Treating HIV very soon after infection may preserve key facets of the natural immune response to the virus that otherwise would have been compromised by leaving the infection untreated for longer.
Shortly after infection, HIV spurs the body to launch a massive response based in CD8 “killer” immune cells. This will bring down what is typically a very high initial viral load. However, over time, this immune response becomes exhausted and dysfunctional, permitting the virus to rebound and sustain a lifelong infection.
Early HIV infection is divided into six phases called the Fiebig Stages. Prior to Fiebig Stage I, an individual is so recently infected that he or she is undetectable for all signs of the virus. This period lasts for about 10 days. Stage I begins with the presence of detectable HIV RNA and lasts for about seven days. Stage II begins with the presence of the p24 antigen, a viral protein, and lasts for about five days. Stage III begins when an ELISA test detects HIV antibodies and lasts about three days. Stage IV begins when a Western blot test is positive or indeterminate and lasts for about six days. Stage V begins when a Western blot test is positive but does not detect the integrase p31 antigen and lasts for about 70 days. And finally, Stage VI, which lasts indefinitely, begins when the Western blot test does detect the p31 antigen.
Publishing their findings in Science Translational Medicine, researchers from the longitudinal FRESH study enrolled South African women who were 18 to 23 years old at enrollment. The women are seen twice weekly and receive testing each time with an assay that can detect acute (very recent) HIV infection as it looks for viral RNA.
The current paper is an analysis of the immune responses over time of certain women who tested positive for HIV during the study. This included 12 women whose infections were identified during Fiebig Stages I or II and who did not start antiretroviral (ARV) treatment until their CD4s declined to 350 or below per South African treatment guidelines at the time. Twenty-six women tested positive during Fiebig Stages I or II and started ARVs within 24 to 48 hours. Eight women’s infections were identified during Fiebig Stages III, IV or V and were started on ARVs within 24 to 48 hours.
The study authors found that the women who received ARV treatment during those very early stages of infection—Fiebig Stages I through V—compared with those who delayed treatment, demonstrated a much less intense initial HIV-specific CD8 response to the virus.
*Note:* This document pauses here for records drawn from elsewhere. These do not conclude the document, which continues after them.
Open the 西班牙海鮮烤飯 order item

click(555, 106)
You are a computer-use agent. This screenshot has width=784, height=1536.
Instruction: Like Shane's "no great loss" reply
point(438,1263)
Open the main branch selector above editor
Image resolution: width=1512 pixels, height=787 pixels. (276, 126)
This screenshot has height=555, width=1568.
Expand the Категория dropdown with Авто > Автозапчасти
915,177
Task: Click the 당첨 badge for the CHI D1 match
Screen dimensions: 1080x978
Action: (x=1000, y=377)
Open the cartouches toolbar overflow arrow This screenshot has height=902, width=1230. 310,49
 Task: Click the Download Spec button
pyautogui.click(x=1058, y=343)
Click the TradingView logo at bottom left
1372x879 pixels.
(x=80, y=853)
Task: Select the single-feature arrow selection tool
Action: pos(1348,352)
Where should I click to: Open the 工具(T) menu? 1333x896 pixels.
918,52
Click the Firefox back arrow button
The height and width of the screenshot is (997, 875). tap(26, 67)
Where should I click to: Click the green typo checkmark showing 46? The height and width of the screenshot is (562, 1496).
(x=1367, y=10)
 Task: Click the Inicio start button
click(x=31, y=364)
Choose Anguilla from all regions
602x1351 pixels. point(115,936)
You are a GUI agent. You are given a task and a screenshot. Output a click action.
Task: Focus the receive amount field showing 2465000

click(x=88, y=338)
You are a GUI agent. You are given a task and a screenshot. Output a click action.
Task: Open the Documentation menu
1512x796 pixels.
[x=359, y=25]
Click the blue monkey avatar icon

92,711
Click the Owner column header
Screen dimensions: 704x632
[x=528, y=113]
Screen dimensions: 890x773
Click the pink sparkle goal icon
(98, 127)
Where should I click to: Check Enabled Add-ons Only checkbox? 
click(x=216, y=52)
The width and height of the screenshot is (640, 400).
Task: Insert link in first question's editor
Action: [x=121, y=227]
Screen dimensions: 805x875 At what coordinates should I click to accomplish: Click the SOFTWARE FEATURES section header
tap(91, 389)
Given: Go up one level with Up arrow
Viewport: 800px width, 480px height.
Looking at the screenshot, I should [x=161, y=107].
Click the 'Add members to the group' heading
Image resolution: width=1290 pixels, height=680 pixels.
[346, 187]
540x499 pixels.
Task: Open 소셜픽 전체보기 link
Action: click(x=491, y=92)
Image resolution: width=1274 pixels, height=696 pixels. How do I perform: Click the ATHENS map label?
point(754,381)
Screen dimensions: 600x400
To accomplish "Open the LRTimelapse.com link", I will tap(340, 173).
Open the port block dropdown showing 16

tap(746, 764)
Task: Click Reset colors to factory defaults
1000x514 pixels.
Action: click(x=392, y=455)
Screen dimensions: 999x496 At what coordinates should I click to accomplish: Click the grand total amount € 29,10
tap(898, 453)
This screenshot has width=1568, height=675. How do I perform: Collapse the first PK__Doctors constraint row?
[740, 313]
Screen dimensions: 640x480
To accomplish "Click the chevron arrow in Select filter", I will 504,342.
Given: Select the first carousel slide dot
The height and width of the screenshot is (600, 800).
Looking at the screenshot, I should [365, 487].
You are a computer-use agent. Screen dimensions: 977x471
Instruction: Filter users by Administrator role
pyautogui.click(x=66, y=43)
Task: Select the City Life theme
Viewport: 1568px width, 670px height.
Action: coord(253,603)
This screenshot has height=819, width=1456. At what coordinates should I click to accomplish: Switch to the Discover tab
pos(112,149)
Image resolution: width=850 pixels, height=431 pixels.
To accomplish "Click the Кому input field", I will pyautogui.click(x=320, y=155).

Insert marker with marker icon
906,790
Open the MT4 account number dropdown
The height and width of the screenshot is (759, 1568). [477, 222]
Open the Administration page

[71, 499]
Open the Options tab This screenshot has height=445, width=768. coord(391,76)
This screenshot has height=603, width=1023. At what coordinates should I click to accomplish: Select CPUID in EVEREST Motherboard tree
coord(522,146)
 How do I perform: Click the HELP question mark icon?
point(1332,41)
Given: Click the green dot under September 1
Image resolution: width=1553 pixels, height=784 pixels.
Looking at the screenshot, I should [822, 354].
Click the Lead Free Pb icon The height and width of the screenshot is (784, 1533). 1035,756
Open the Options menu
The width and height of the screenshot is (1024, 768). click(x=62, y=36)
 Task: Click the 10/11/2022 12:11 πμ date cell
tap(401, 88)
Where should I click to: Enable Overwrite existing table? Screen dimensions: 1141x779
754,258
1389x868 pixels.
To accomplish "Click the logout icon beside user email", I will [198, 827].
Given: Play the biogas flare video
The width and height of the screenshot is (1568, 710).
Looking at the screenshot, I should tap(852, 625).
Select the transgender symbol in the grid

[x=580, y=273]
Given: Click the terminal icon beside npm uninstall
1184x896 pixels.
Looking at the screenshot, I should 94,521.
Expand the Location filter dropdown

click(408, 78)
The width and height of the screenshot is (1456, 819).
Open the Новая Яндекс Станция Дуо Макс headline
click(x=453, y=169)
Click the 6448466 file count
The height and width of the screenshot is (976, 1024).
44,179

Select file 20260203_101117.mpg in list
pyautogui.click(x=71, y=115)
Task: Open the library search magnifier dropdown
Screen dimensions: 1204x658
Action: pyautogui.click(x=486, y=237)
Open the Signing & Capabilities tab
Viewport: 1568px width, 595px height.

However, as time progressed, those in the early treatment group maintained the functionality of their CD8 response to HIV, while those who received delayed treatment did not. Such very early treatment fostered the maturation of CD8 cells such that these individuals’ immune systems maintained HIV-specific memory. Early treatment also spurred robust HIV-specific responses from CD4 cells.
“The results have implications for HIV vaccine development, as this kind of functional immunity to HIV is what we would need from a vaccine,” Bruce Walker, MD, the director of the Ragon Institute of Massachusetts General Hospital, the Massachusetts Institute of Technology and Harvard Medical School and the senior author of the report, said in a press release.“We now need to see whether these [immune] responses [among those treated early] can control HIV in the absence of ongoing [ARV] treatment or if we can further augment their immune responses.”
That said, in the most famous case of such sustained posttreatment control of the virus, that of “the Mississippi Child,” the girl did experience viral rebound after 27 months off ARVs and was put back on treatment.